Minnesota Court of Appeals
Apr 20, 1999
No. C1-98-1760 (Minn. Ct. App. Apr. 20, 1999)

Opinion

No. C1-98-1760.

Filed April 20, 1999.

Appeal from the District Court, Washington County, File No. C19899.

Marshall H. Tanick, Daniel R. Kelly, Teresa J. Ayling, Mansfield, (for appellants)

Allison C. Swanson, Pierre N. Regnier, (for respondent)

Considered and decided by Crippen, Presiding Judge, Amundson, Judge, and Anderson, Judge.


This opinion will be unpublished and may not be cited except as provided by Minn. Stat. § 480A.08, subd. 3 (1998).


UNPUBLISHED OPINION


Appellants challenge the trial court's determination that a local zoning ordinance prevents them from operating a facility that houses exotic cats. Appellants argue that the facility is permitted under the ordinance and alternately, that the township acted arbitrarily and capriciously in denying them a conditional use permit. We affirm the denial of the conditional use permit and reverse and remand the trial court's decision that a facility to train exotic cats is not a permitted use, directing further fact-finding as to whether the facility is primarily a commercial animal training facility.

FACTS

Appellants own and operate the Center for Endangered Cats, a for-profit provider of exotic cats, such as tigers, leopards, and cougars, for educational and entertainment purposes. The cats appear at or in lectures, theme parks, sports shows, and television programs. The number of cats housed at the Center fluctuates, and at times as many as 25 animals have been on the premises. The Center has existed since 1989, but in 1996 it was moved from Hugo, Minnesota, to a rural, agriculturally-zoned part of respondent Forest Lake Township.

Appellants thought the Center was a permitted use under the township zoning ordinance, but the township disagreed and notified appellants that they would have to apply for a conditional use permit available for a nature center. Appellants did so. After the township denied the Center a conditional use permit, appellants brought suit seeking a declaratory judgment — incidentally to determine that the Center was entitled to a conditional use permit, but primarily to determine that the Center was a permitted use. Appellants argued that the Center was a facility for "Animals — Commercial Training," a permitted use in an A-1 (agricultural) zone under the local ordinance.

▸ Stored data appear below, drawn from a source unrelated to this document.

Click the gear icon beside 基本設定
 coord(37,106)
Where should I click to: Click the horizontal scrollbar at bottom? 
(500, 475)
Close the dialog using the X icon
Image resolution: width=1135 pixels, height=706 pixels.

Upon cross-motions for summary judgment, the trial court affirmed the denial of the conditional use permit and held that appellants' operation is not a permitted animal training center as defined in the ordinance.

The category of conditional use considered by the parties viewed the Center as a "Nature Center" — classified as requiring a conditional use permit in an agricultural zone. But, as the trial court stated, "[t]he Center is not a 'nature center' as the term is commonly understood to mean." Nevertheless, the court conceded that classification so that it could deliberate on whether a conditional use permit should be granted.

DECISION

The interpretation of an existing ordinance is a question of law. Frank's Nursery Sales, Inc. v. City of Roseville , 295 N.W.2d 604, 608 (Minn. 1980). This court reviews questions of law de novo. Frost-Benco Elec. Ass'n v. Minnesota Pub. Utils. Comm'n , 358 N.W.2d 639, 642 (Minn. 1984).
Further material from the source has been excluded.